PORTO VELHO – A situação da limpeza pública em Porto Velho urge uma providência imediata da Prefeitura, sob pena de comprometer todo o esforço que o prefeito Léo Moraes empreende para fazer da capital uma cidade agradável. E, pelo jeito, multa já não resolve mais a ineficiência do trabalho realizado pela empresa responsável pela coleta do lixo. soma-se a isso, os pontos e alagação que surgem a cada chuva que São Pedro, o ‘parceirão’ do prefeito, libera sobre o porto do velho. Mesmo depois da
É uma situação complicada para o filho do ‘seo Paulo e da dona Sandra’, por mais que ele se esforce. Mas parece que, às vezes, ele escolhe parceiros que em nada lhe ajudam.
Soma-se a isso a velha metodologia dos trabalhadores da secretaria de Limpeza Pública, que limpas ruas ou retira entulhos dos canteiros e os deixam amontoados para ser retirados depois. e este depois, às vezes pode demorar dias, meses ou nem voltar para concluir o serviço.
Na rua Joaquim Nabuco com Rio de Janeiro, na Areal, moradora reclama que os servidores da limpeza recolheram matam do canteiro e entulharam na sua calçada há mais de dez dias. Aí, outros moradores já começaram a fazer do local um mini lixão, jogando cama-box, restos de madeira, carcaça de televisão, entre outros.

Porque não fazer o serviço de uma só vez, utilizando as pequenas máquinas pá carregadeiras e caminhões basculantes?
Não é um tarefa fácil, mas o prefeito Léo precisa tentar mudar esta velha mentalidade do servidor.
No último sábado, nova multa aplicada à empresa EcoPVH, substituta da Marquise na coleta de lixo domiciliar, por falhas graves. O cenário nas ruas de Porto Velho continua com aspecto de uma cidade mal cuidada, em que pese todos os esforços. São lixeiras transbordando, sacos de lixos espalhados por calçadas e moradores gastando paciência a espera da eficiência prometida.

A Prefeitura já sinaliza com a possibilidade de romper o contrato com a empresa, alegando descumprimento reiterado das obrigações e danos ao interesse público.
A população continua encaminhando fotos e denúncias às redações dos veículos de comunicação mostrando o acúmulo de lixo em diversos bairros da capital, mesmo em pontos onde a coleta deveria ocorrer regularmente às sextas-feiras. As imagens mostram ruas tomadas por sacos de lixo, restos orgânicos expostos ao sol, presença de urubus e forte mau cheiro.

Em uma das imagens recebidas, em uma rua do bairro São Francisco, o lixo se espalha por toda a calçada, bloqueando a passagem de pedestres.
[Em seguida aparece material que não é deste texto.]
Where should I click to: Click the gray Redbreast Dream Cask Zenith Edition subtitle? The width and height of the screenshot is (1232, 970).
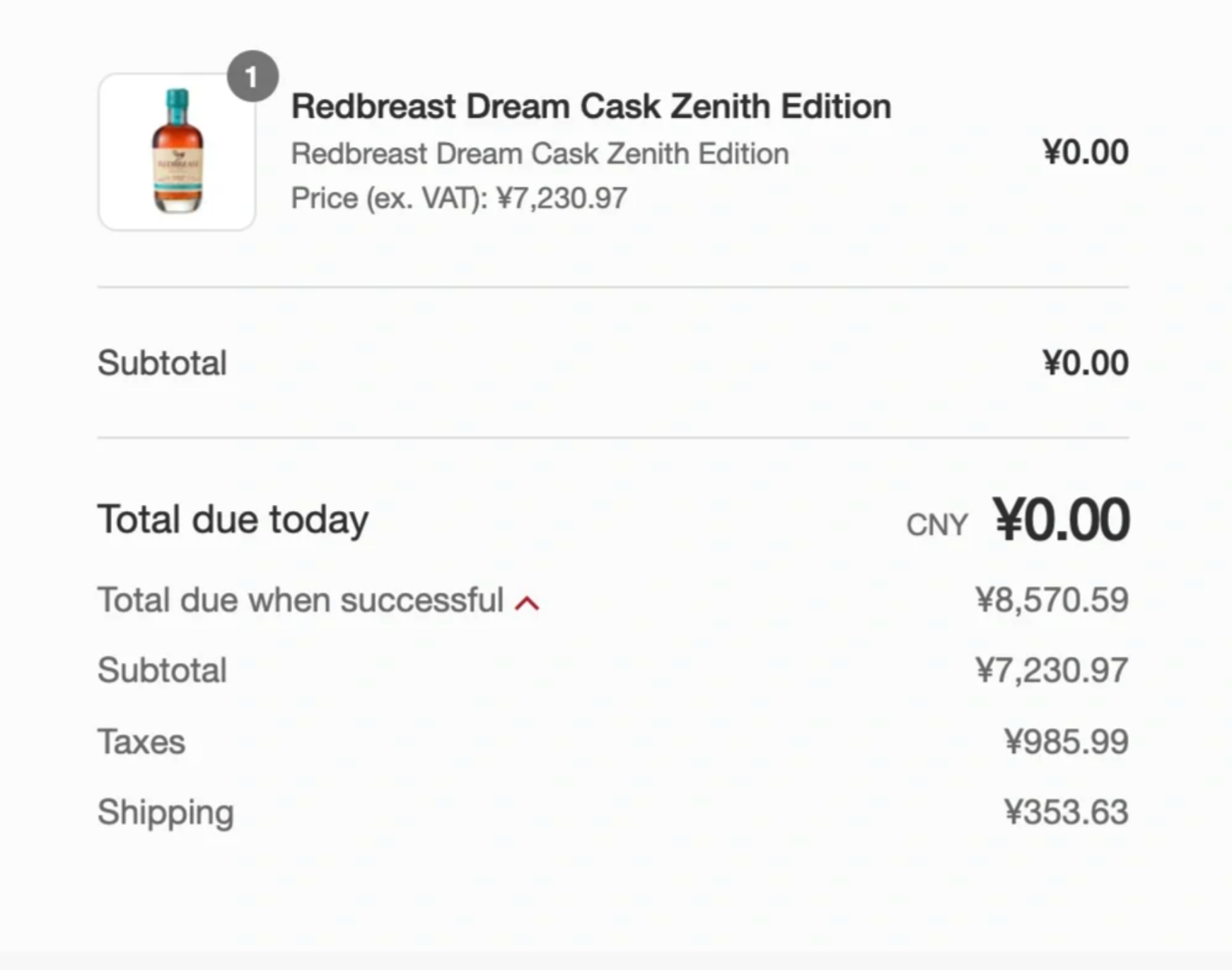pos(540,153)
Em outro registro, na região do bairro Jamary, uma lixeira comunitária aparece completamente cheia, com sacos empilhados ao redor e resíduos se acumulando desde a sexta-feira.
O volume de denúncias aumentou após a Prefeitura anunciar, ainda no sábado, a aplicação de multa no valor de R$ 753 mil à EcoPVH, empresa contratada emergencialmente no final de outubro para realizar a coleta em Porto Velho. Segundo o município, a penalidade foi motivada por falhas graves e reiteradas, com descumprimento de rotas e ausência de atendimento em dezenas de bairros.

A Prefeitura iniciou o processo de rescisão unilateral do contrato com a empresa, com base em parecer técnico que apontou “inexecução sistemática” do serviço e prejuízo direto à população. Enquanto o processo segue os trâmites legais, a empresa permanece atuando — e moradores continuam sem coleta em diversos pontos da cidade.
Para quem vive nos bairros mais afetados, a situação já virou rotina. “É como se não houvesse mais coleta na cidade”, disse uma moradora da região sul. “A gente tira o lixo e ele fica ali, apodrecendo.” Em tempos de chuva e calor, a exposição dos resíduos nas ruas representa risco à saúde e intensifica o desconforto para milhares de famílias.
A população também precisa fazer sua parte, contribuindo com a limpeza da cidade e não apenas reclamar da sujeira. O Natal está chegando e seria saudável ter uma cidade com aspecto mais limpo.